Five hours before Saturday evening’s kick-off at the Liberty Stadium, Ulster coach Brian McLaughlin told me: “I just hope we turn up and play.”
It was a reference to Ulster’s hugely disappointing performance and result six days earlier when they went down 23-6 to Newport Gwent Dragons at Rodney Parade.
On Saturday evening Ulster did show up, registering a memorable, wholly unexpected but thoroughly deserved victory over Ospreys opponents featuring more big names than a Hollywood blockbuster.
By doing so they proved that there is talent in this Ulster squad. That fact having been established, now they must work towards achieving consistency.

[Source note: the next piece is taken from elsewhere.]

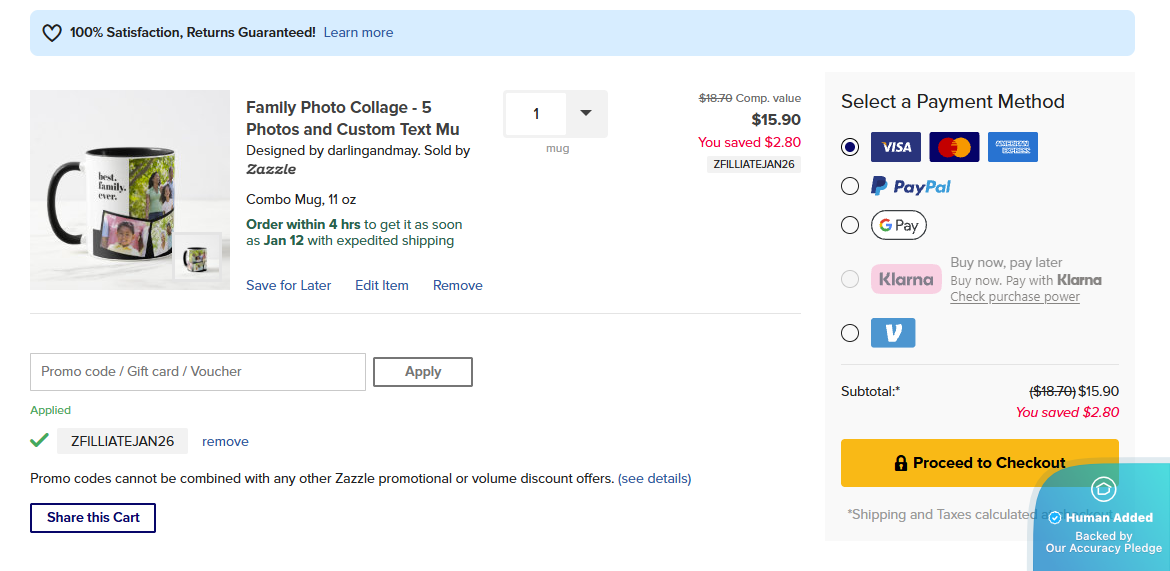
Task: Click the Mastercard logo icon
Action: click(x=954, y=147)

David Humphreys made the point immediately after the Ospreys game. “That has to be our level of performance on a consistent basis. Consistency is what it is all about,” he said. Nothing euphoric about his post-match words; instead a typically calm, level-headed assessment of things. He, McLaughlin and coaching assistants Jeremy Davidson and Neil Doak are realists. That collective pragmatism, coupled with their players’ desire to progress, will be central to Ulster’s development.

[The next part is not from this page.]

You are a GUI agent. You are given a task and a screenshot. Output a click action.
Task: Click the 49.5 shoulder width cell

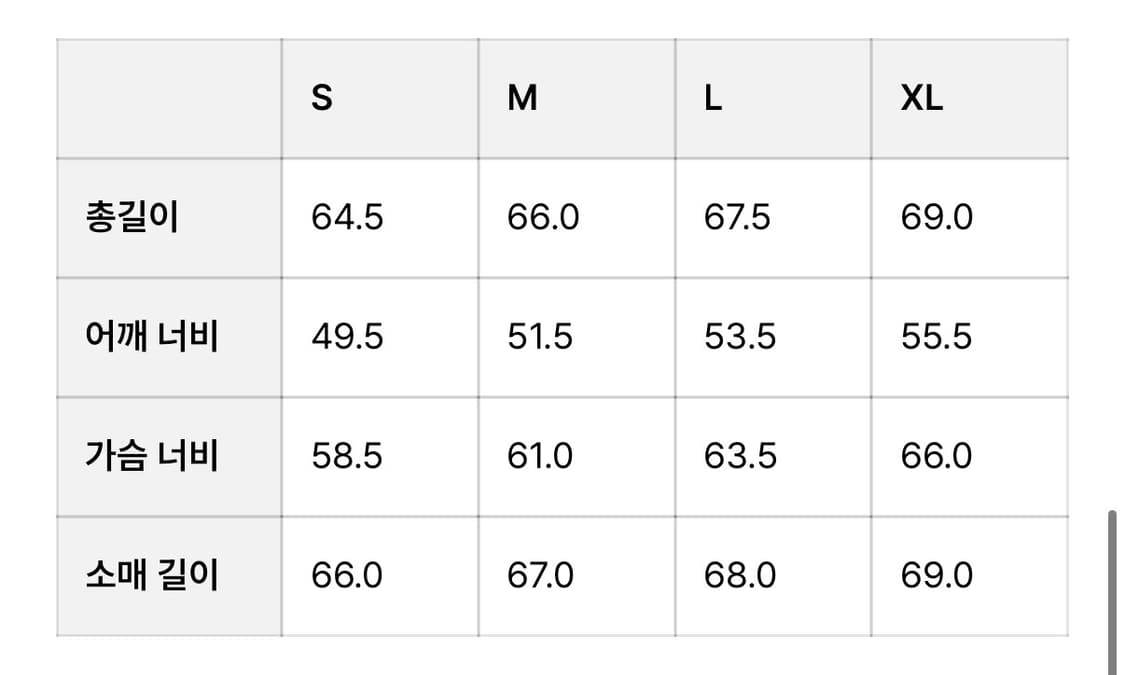347,337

Successful League campaigns are about getting enough good results over a period of months. The fare need not always be pretty; successful clubs do not necessarily serve up flowing football each time they line out. But what they do produce routinely is a level of performance good enough to ensure that they win a lot more than they lose.
They achieve the status of being a top club by virtue of habitually proving themselves difficult to beat and capable of delivering a positive result regularly.
Last season, remember, Munster lost four Magners League matches, two of them to Ulster who beat them handsomely, home and away. But while at the end of the series Ulster finished eighth, Munster were champions having amassed 27 points more than their northern rivals.
While the feel-good buzz that came from those victories over Munster in 2008/09 is undeniable, what counts most is consistency. Which Ulster supporter would not have foregone that brace of wins over Munster had they been able to exchange them for the Magners League crown?
Note, too, that the points Ulster earned by twice beating Munster were the same as those they dropped in the course of two defeats by Newport Gwent Dragons — who went on to finish second-bottom.
And last season, having just hammered Munster 37-11 at a packed Thomond Park, Ulster lost three of their next four matches, the exception having been a 21-10 Heineken European Cup victory over Harlequins in their Pool 4 clash at Ravenhill.
Inconsistency was a flaw McLaughlin identified as being in need of correction upon taking over the hotseat vacated by Matt Williams. ‘Consistency’ continues to be a watch word with him. That’s good.
On Saturday, having steered Ulster to their first win in 15 attempts against Welsh opponents, he established a much-needed base camp. Now his goal will be to see his side keep climbing upwards.